Be realistic, and remember that payments for housing arrears are a priority – eg, rent or mortgage. Work out what you need to live on over a long period and not over a week. Do not include current payments on loans, credit agreements or catalogues.
When you have done this, deduct the total of your expenses from your total income. The difference is what you have available to deal with your debts. If this is nothing, or your expenses are more than your income, seek advice.
Stage 2: Work out your debts
Make a list of everything you owe to everyone. Include:
– arrears of rent/mortgage;
– arrears of gas/electricity/water/telephone bills;
– the total amount owing (not just the arrears) on loans, credit cards, catalogues, credit agreements, etc.

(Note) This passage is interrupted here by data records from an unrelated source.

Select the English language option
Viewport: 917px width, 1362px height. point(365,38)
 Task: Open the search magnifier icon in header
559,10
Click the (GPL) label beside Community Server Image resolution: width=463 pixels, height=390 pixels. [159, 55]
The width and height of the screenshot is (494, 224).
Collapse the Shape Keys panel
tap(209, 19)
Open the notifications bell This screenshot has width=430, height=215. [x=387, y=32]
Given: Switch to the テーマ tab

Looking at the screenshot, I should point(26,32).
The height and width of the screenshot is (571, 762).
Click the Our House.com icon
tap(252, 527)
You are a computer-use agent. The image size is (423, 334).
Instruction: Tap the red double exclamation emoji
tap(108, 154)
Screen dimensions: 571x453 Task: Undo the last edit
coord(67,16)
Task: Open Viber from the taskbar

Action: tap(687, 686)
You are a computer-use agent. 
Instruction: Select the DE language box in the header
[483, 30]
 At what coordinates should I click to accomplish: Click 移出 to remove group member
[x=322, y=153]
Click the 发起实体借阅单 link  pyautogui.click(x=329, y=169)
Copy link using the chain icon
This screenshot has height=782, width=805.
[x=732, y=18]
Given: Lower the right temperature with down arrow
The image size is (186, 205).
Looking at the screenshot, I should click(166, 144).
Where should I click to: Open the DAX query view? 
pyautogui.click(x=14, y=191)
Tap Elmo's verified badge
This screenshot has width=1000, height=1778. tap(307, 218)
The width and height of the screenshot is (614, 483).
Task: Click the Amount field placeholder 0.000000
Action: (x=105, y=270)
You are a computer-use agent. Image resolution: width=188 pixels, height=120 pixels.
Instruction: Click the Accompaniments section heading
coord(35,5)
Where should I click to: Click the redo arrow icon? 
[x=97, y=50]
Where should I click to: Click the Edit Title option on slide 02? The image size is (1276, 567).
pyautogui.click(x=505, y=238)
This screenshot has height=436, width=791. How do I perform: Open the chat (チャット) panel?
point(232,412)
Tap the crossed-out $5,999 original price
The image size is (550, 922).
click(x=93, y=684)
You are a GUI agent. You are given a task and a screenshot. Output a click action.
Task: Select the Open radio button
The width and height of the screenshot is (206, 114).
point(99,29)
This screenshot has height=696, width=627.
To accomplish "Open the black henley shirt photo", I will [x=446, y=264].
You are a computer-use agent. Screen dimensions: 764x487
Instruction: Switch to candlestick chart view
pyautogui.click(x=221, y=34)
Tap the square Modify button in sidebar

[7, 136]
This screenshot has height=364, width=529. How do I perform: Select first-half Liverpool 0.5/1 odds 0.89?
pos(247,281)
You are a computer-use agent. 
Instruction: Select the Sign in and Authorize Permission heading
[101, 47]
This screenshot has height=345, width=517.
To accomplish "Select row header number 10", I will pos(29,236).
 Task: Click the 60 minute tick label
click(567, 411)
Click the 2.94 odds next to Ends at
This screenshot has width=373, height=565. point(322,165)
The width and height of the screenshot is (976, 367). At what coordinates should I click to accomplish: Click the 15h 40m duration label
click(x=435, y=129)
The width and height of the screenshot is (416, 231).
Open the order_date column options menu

Some debts must take priority because there are serious consequences if you cannot pay them. For most people these are:
– rent, mortgage or secured loans;
– council tax;
– magistrates’ court fines;
– arrears of child maintenance.
If you are in arrears with any of these, contact the people and/or organisations you owe and try to arrange affordable repayments. If you explain your position fully, including any vulnerabilities you may have, they usually allow you a period to pay off your arrears. This may be a long period of time – particularly if you are in receipt of a means-tested benefit (see Chapter 11) or you have a low income. You may be able to reach an agreement to pay off mortgage arrears over the remaining term of the mortgage.3Cheltenham and Gloucester Building Society v Norgan [1996] 1 All ER 449 If you cannot reach an agreement, or if you think you have agreed to something you cannot afford, seek advice (see here). Deduct the total of what you have to pay on these priority debts from the amount you had available to pay all the debts. If there is nothing left, seek advice.
Now divide what is left fairly between all the other people you owe money to.
Stage 3: Work out how much to pay your creditors
To work out how to share this money between your creditors, there is a basic pro-rata rule: the more money you owe to one creditor, the bigger share that creditor gets.
Add up all your debts (except the priority ones you dealt with at Stage 2).
Next, work out what percentage of your total debt is made up by each individual debt. For example, if your total debt is £2,400 and you owe British Gas £120, the percentage of the total debt owed to British Gas is:
£120 x 100 = 5%
£2,400
Take that percentage of the weekly or monthly amount you have available to pay your debts.
In the example above, if you have £15 a month available for debts, you should pay British Gas 5 per cent of that: £15 x 5% = £0.75 a month.
Once you have worked out all these details, contact all of your creditors. They all need to see your financial statement to understand why you will only be making a small payment to each of them. Fuel suppliers ought to accept whatever you can afford to pay using this calculation. They may try to argue that they should be priority creditors, but they must accept what you can reasonably afford to pay. Your electricity supplier may have adopted a policy of accepting low rates of repayment on a pro-rata basis with other creditors when revising its code of practice. Check your supplier’s code of practice.